Monday, October 8, 2012

Horrorfest 2012: Killer Klowns from Outer Space

KILLER KLOWNS FROM OUTER SPACE is a movie I remember seeing on video store shelves for years as a kid, but never got around to actually watching it until just now.

It's about what you'd expect -- a spoof of the paranoid sci-fi/horror flick in which invaders come from beyond the stars to capture/destroy humanity, and it's up to a group of kids to inform the authorities, who won't listen. Only this time, the alien invaders happen to look like circus clowns and have a spaceship that looks like a circus tent.
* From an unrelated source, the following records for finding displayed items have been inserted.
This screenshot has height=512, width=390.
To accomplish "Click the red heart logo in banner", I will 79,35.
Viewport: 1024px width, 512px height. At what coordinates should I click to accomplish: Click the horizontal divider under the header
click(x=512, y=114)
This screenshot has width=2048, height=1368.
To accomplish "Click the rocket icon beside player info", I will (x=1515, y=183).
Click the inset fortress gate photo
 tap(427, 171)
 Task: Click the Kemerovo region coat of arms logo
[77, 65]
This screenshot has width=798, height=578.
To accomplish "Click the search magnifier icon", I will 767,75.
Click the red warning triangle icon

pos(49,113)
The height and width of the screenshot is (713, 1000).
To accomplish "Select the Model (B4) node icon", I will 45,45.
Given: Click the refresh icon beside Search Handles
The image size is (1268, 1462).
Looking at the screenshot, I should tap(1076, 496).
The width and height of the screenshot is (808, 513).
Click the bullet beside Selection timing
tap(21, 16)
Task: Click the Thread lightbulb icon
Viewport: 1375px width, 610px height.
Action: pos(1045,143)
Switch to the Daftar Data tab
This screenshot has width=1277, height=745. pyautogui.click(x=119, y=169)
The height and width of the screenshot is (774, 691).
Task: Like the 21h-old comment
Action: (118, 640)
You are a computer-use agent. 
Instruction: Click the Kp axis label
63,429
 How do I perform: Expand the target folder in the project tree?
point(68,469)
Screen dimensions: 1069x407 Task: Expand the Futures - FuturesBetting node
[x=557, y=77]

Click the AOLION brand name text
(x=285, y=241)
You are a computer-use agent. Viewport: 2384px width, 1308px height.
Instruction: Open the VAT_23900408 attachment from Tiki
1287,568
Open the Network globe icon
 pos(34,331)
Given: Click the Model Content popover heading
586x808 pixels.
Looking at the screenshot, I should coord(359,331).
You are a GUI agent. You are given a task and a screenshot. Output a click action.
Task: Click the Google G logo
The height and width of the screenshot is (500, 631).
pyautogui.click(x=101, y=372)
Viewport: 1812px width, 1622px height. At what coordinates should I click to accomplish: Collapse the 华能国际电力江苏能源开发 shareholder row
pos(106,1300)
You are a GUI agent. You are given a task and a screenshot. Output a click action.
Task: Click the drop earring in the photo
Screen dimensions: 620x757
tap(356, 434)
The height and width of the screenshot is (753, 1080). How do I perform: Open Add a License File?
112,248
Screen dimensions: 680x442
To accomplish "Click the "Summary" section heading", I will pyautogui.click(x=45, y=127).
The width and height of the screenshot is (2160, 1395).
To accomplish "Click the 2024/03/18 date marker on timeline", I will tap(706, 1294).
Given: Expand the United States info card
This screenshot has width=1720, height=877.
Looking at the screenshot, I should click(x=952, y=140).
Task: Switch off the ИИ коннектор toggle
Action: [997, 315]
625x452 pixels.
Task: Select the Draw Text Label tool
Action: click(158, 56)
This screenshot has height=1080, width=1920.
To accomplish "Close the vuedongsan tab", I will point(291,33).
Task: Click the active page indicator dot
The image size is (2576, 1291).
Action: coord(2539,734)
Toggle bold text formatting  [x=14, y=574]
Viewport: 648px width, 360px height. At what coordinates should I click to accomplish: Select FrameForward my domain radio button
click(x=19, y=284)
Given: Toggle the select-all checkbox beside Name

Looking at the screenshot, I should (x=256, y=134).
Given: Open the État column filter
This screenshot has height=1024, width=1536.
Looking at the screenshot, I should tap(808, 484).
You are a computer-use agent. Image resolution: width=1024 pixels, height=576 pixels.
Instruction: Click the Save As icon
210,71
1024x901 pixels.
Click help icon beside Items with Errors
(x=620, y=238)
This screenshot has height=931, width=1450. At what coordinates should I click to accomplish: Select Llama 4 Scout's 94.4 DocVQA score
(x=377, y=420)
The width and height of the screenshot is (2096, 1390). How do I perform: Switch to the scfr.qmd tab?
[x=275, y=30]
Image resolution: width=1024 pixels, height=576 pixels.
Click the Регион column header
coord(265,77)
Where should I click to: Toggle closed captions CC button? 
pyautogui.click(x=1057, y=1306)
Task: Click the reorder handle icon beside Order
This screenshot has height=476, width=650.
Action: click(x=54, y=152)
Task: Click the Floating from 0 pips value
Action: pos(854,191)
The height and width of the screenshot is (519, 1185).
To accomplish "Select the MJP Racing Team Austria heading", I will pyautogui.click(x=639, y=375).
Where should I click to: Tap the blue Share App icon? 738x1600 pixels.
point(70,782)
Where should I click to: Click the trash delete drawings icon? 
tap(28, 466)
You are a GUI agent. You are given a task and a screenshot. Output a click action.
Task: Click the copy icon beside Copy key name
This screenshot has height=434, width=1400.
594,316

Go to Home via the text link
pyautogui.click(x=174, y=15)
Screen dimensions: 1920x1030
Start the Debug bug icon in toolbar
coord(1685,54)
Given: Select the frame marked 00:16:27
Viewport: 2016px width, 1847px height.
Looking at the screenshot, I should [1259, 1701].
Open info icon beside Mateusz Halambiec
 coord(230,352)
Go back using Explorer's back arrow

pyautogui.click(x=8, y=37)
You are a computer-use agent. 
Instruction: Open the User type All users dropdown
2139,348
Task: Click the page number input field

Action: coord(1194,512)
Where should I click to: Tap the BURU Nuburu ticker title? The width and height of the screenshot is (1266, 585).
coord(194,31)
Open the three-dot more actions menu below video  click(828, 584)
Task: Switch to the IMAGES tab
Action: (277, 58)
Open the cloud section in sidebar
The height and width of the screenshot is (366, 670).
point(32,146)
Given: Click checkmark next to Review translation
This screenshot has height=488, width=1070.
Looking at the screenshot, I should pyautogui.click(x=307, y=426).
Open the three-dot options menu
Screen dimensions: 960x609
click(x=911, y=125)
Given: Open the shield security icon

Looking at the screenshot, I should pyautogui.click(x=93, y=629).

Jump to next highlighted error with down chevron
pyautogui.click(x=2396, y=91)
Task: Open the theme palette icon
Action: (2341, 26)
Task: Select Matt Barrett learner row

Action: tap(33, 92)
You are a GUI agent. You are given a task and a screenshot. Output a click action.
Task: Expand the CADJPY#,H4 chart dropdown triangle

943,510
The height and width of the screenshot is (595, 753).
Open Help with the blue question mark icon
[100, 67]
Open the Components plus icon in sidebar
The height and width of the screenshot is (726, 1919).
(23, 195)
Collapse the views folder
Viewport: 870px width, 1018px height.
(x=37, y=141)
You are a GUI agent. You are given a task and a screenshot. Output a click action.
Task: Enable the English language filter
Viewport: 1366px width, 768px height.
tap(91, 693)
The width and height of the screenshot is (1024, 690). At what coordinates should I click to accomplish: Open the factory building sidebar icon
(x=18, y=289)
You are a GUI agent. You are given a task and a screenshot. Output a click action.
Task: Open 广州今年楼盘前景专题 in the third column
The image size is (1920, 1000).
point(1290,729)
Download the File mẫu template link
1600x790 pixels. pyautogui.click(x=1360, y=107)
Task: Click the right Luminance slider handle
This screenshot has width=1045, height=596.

The cocoons they trap their victims in look like cotton candy and their laser guns shoot popcorn. Am I forgetting anything? Oh yeah -- they also have balloon animal bloodhounds.

This movie works mostly because of the acting -- Grant Cramer stars as the lead teenager (or twenty-something? Hard to tell in these movies) and sets the tone with the right balance of "gee whiz" naivete and "aw shucks" incredulousness. He teams up with a local good-guy cop (John Allen Nelson) to rescue their mutual girlfriend (Suzanne Snyder) from the invading Klowns. John Vernon is on hand as a cranky cop who refuses to believe in the invasion, and Michael Siegel and Peter Licassi appear as a pair of horny brothers who hatch a scheme to drive an ice cream truck in an effort to get chicks. Whether or not they succeed I'll leave up to you to discover.

I think the star of this movie was meant to be the effects, and they did lead to a career for the team of writer/director/producer/everything else brothers, the Chiodos. There are a lot of inventive and effectively executed special effects scenes, but the Klowns themselves probably look better in stills than they do in motion.

To their credit, the Chiodo Brothers fully exploit their premise. They do not fall into the all-too-easy trap of coming up with a great premise and then failing to deliver. Instead, the milk the idea of killer clowns for all it is worth, checking off each clown cliche dutifully as they move along, from pies in the face all the way to clown cars. I guess that's the most important thing for a viewer of weird, low budget cult films -- you don't want to feel like you care more about the movie than the makers do. And it is clear the Chiodo Brothers put everything into KILLER KLOWNS.